The two-week course is the first of its kind for HMC.
“I don’t think we’ve ever had an opportunity like this for nursing aides,” said HMC spokesperson Elena Cabatu. “Those individuals out there in our community who are looking for a change of pace or a foot in the door at the hospital, this is a great opportunity.”
Starting Sept. 6, the eight-position cohort will cover basic life support, high-performance CPR, proper use of PPE, HIPAA, client safety, proper lifting and moving of patients, and other necessary skills to prepare nurse aides prior to joining a unit at HMC.
“They’ll get the baseline with me and the other educators and aides, and when they go to their respective units, they’ll get more specialized training,” said Program Coordinator and Health Supervisor Angie Kanae, who will lead the first cohort.
Those who finish the program have the opportunity to move on to the surgical pediatric, emergency room, progressive care and other nursing units within HMC.
“I believe every nursing department currently has a few positions open, and what we intend to do is once we get those applicants on board through our HR process, we will put them in this program,” Masaoka said. “Once they’re done with this two-week program, we acknowledge the fact that they’ve been through it and then allow them to go to their home units where they then partner with a preceptor, or a more seasoned nurse aide, or certified nurse aide, and they learn specifically what their unit needs.”
The goal is to train between two and five cohorts of 10 students per year, depending on interest, which could potentially result in HMC hiring up to 50 additional nurse aide positions annually.
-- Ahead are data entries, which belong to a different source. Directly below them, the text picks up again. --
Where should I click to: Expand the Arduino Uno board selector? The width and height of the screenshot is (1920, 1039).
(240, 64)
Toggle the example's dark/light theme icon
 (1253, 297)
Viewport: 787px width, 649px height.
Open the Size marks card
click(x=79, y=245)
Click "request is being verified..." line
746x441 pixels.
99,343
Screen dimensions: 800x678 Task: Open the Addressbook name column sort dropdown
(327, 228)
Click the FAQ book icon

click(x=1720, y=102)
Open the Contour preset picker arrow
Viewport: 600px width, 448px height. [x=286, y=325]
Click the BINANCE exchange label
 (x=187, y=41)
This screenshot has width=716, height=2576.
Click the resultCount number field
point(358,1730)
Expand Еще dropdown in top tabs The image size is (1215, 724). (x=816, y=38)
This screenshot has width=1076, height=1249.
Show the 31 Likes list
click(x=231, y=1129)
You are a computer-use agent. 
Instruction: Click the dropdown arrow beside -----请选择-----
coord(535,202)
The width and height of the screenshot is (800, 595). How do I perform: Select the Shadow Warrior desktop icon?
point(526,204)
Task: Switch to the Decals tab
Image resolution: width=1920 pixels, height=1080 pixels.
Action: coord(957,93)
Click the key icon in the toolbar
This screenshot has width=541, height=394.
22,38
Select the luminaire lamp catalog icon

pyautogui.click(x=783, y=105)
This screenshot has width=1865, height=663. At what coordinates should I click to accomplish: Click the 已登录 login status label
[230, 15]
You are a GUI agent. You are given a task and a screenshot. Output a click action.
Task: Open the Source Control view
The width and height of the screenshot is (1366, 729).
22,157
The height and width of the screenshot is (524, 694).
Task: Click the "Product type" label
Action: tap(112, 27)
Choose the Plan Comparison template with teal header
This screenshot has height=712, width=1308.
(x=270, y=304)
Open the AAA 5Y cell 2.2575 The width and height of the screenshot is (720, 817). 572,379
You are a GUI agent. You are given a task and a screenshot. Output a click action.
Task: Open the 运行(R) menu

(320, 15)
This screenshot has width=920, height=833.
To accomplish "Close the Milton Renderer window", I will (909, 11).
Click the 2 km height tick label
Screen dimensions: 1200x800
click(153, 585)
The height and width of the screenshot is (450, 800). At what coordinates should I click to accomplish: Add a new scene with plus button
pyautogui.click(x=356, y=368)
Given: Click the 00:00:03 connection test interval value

This would cut down on the amount of traveling nurses and supplement those who move up the ladder at HMC throughout their medical careers.
“A lot of our aides are going to nursing school and are getting into our Registered Nurse program, so we have to fill those gaps,” said Kanae. “We need to grow our community, because the need is there.”
The concept began one month ago after HMC was made aware of the statewide nurse aide shortage. A task force was formed with Kanae leading the group, and now the new program is ready to launch.
“There’s not that many aide programs out there, and the ones that are out there, they’re costly,” Kanae said. “This is going to help get the people that are interested but kind of worried and don’t want to commit to nursing school. They can at least go in this way, and maybe we’ll attract more people that way to help with the shortage.”
Interested applicants can apply to one of the eight positions by visiting www.HiloMedicalCenter.org/careers or by calling Human Resources directly at (808) 932-3150.
“This is your chance to serve our community,” said Kanae. “We’re excited and optimistic that it’ll be successful.”